• **ENTRIES PROVIDED**:
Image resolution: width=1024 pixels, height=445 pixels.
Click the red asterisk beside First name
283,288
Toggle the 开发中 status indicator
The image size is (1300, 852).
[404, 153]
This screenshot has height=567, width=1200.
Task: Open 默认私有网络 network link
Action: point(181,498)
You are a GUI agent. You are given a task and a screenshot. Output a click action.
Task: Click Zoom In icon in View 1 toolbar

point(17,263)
* * *
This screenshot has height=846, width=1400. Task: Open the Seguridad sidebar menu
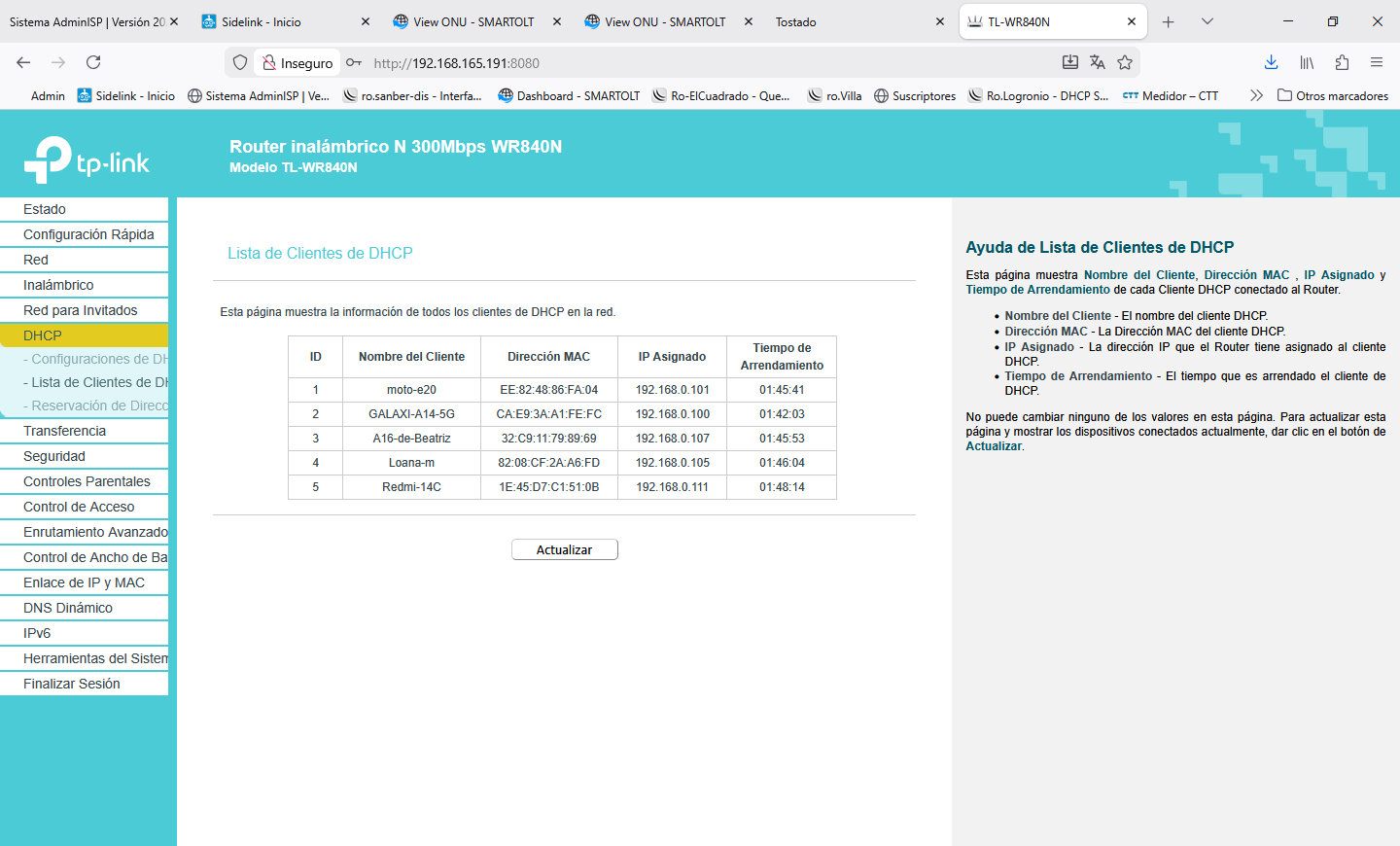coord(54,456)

• **AIM OF THE TASK**: In the listing above, transcribe exactly everything from the line containing "Image resolution: width=1024" down to the line containing "You are a GUI", including both and nothing more.

• **EXERCISE RESPONSE**:
Image resolution: width=1024 pixels, height=445 pixels.
Click the red asterisk beside First name
283,288
Toggle the 开发中 status indicator
The image size is (1300, 852).
[404, 153]
This screenshot has height=567, width=1200.
Task: Open 默认私有网络 network link
Action: point(181,498)
You are a GUI agent. You are given a task and a screenshot. Output a click action.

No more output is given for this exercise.